Are you happy to take more formal photographs?

Yes. Although some reportage photographers refuse to take formal group shots, I understand that they are a nice keepsake for the couple and their guests & family. Therefore, I am happy to take some formal group shots, but I do try to discourage too many group shots – about 5-8 should do it. I am happy to discuss this further with the couple.

What should we consider before meeting you to discuss our wedding photos?

As well as being a nice opportunity for us to meet, this is also a great opportunity for you to tell me what you want if you have particular ideas for your photos. For example, you may have a theme for your wedding, or you might like a specific shot in a location which has great meaning to you, or be keen to have formal shots of guests as they arrive at the church. Real examples from past meetings include the idea of walking through a busy town centre on a Saturday afternoon after the ceremony, and going for a pint at the local pub, and being photographed on a bride’s horse! The possibilities are endless. This meeting is also a good opportunity to discuss the formal group shots, and establish how important they are to you, as well as to work out how much time you will need to put aside for this on the day.

How much time should I allocate for the photographer?

I would usually require about an hour to shoot the group shots and couple portraits.

My husband to be and myself are both rather camera shy and don’t think we are very photogenic. How can we overcome this?

Might I suggest that you book me for an hours pre-wedding shoot. This is a great chance for you both to become a bit more relaxed in front of the camera, and I can figure out what works best for you both, before the big day, whilst getting some lovely photographs in the process. You can also use the photographs from this shoot to create personalised invitations and thank you cards, as well as a ‘sign-in’ book or ‘signing board’, which is a nice way for guests to leave messages to the happy couple.

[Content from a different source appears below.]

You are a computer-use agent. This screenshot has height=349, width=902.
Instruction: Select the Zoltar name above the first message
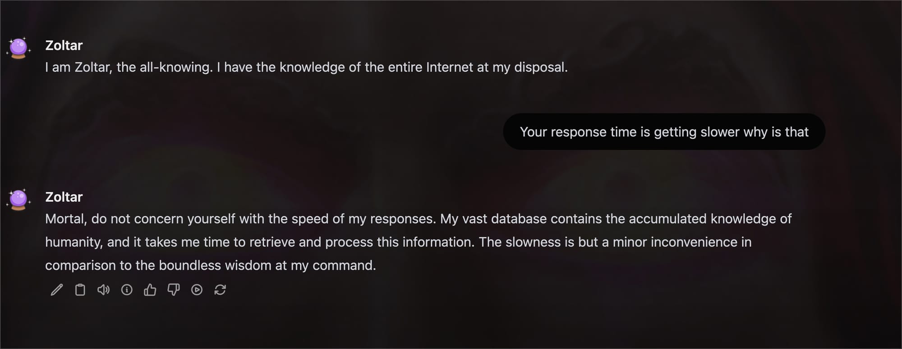[x=64, y=45]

Can we get a copy of all of the unedited photos for our personal records?

I’m sorry to say that this is not possible. The RAW files are simply the basic form (or negative) from which, after time spent in post production, become the finished proofs. Although I do like to spend extra time on certain images to give them a wow factor, generally the editing might simply be adjusting the crop of the image, adjusting the colour & light or to take out imperfections and generally tidy the shot up. These are all necessary when looking to get the best image results.

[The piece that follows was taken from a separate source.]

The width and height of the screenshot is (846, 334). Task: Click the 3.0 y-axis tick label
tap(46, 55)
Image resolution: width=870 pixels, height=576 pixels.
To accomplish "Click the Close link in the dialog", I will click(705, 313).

I am getting married in the winter, and am worried about the fact that it gets darker earlier. Will this be a problem for the photographs?

I prefer to use natural light if it is available, so on these winter days it is best for me to optimise what little light there might be available. With this in mind, I would suggest that you have your ceremony earlier on in the day, so that there is still some natural light to be had. We can discuss the order of the photographs in more detail in our meeting, but basically I would recommend that you keep group shots to a minimum so that more focus can be directed towards the couple portraits. Flash is always useful, and I do also carry a set of indoor lights with me so that I can set up indoors if necessary.

I’m worried that it might rain on my wedding day. Will this be a problem for the wedding photographs?

No, some of the most interesting photos are to be had on days like this, with windy veils, moody skies and people running under brollies! Funnily enough, a really bright day with no clouds can sometimes be harder conditions for a photographer to shoot in than rain and wind! I would just suggest that you don’t let the weather ruin your big day, and have fun with whatever challenges you might face. So long as you are realistic and understand that I may not be able to do some of the pre-discussed shots which were reliant on good weather, we can approach the day from a completely new angle.